I never used to be consciously thankful. I would, of course, say please and thank you during interactions and I would profusely thank a friend or family member when they came through for me, but I never actively practiced being grateful every day, and for things that weren’t dependant on other people doing something that served me.
However, recently I heard the notion that when you are being truly grateful for something, there’s just no space for any negative emotions at that moment. I like to think of it this way – when you’re being grateful, you’re starting from the bottom and exceeding your expectations. If I say I’m grateful for my healthy hair, I’m simply being grateful I have hair at all, and that it is healthy. Anything above that is like sprinkles on the sundae. On the other hand, if you’re happy or pleased with something, it’s like going from the top down. If I say I like my hair, that opens me up to being jealous of someone else’s hair or finding small flaws with my own because even though I’m happy with it, I am not grateful for it, so there’s always room for improvement in the mind.
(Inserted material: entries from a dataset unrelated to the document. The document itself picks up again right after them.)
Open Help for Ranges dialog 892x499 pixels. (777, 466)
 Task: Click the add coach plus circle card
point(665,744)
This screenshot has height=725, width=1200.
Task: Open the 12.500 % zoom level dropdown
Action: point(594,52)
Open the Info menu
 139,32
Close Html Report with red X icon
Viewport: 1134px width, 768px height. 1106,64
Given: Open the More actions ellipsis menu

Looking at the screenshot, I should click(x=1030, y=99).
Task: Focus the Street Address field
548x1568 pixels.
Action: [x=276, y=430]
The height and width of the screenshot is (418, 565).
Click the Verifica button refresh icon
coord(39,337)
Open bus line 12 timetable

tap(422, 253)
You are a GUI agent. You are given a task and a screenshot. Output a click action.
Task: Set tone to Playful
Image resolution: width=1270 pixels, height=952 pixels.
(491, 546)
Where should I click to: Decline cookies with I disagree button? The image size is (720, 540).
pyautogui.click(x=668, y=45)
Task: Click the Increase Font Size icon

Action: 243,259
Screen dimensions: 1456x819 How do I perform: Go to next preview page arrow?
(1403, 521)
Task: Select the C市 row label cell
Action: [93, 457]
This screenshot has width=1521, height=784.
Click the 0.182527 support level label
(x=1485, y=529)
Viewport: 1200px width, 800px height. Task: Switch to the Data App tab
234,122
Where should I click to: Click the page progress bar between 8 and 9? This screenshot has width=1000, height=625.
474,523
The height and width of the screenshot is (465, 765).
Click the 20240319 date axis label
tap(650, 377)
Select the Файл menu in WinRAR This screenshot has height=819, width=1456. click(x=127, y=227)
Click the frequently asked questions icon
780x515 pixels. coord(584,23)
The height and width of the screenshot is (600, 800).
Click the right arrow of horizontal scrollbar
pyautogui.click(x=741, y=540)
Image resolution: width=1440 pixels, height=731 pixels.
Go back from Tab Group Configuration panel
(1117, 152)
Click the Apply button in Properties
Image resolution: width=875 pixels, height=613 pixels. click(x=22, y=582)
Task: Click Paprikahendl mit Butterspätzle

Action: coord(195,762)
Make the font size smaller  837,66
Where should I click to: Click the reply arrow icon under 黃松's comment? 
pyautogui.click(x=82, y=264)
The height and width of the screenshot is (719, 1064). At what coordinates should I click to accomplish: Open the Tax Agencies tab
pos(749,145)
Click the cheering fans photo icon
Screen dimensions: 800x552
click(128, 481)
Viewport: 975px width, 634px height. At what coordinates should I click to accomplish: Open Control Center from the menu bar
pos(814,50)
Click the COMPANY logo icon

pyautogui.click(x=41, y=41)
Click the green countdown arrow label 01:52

In any case, gratitude is something that has eluded me lately as I’ve gotten increasingly overwhelmed with work, family, other obligations, friends, and my own loneliness. And on top of any personal anxiety I feel, there’s also the fact that the last two mass shootings in the states were in places mere steps away from loved ones, the area I spent my most formative university years has been scorched by fires, and now when I travel to San Francisco each week for work, the city is choked with smoke.
So it’s been hard to feel grateful. As a response to all the strife above, I find myself becoming unappreciative, bitter, and looking at these as excuses to believe I deserve more. More family. More time with friends. More time with my boyfriend. More attention. More money. More time. More hobbies. More direction. More of an identity. Just more. Nothing feels satisfying right now and it’s a horrible, lost, and lonely feeling.
But when I step back and take a look at all of these through a lens of gratitude, I realize that’s not really fair. Not fair to myself, nor to anybody else I’ve been dumping this stuff on recently. Because there is a lot I should be grateful for and all of those things deserve credit as well.
I am grateful for the fact that no one I know was killed in either shooting. I’m grateful my university didn’t burn down in the fire. I’m grateful that my family is always there for me and always makes me laugh. I’m grateful that I have friends all over the world. I’m grateful that I’m physically healthy. I’m grateful for quiet nights with my boyfriend. I’m grateful I have a job that allows me to learn and pays me really well. And I’m grateful for all the opportunities I’m offered each year.
This may sound like I’m just saying we should simply “look on the bright side” but I’m not. I’m saying, no matter how much shit you have going on or how much you’re affected by the state of the world, there is always, ALWAYS something to be truly thankful for. Something as simple as a really good meal, or something as life-altering as getting that new job you were after. It can be so easy to fall into the spiral of wanting more or telling yourself you’ll be happy “as soon as I get ____”. But if we think that way all the time, we never escape. There will always, ALWAYS be more money to be earned, more time to be spent, or more joy to be found. So if you can’t even find it within yourself to be grateful for what you have right now, then when will you?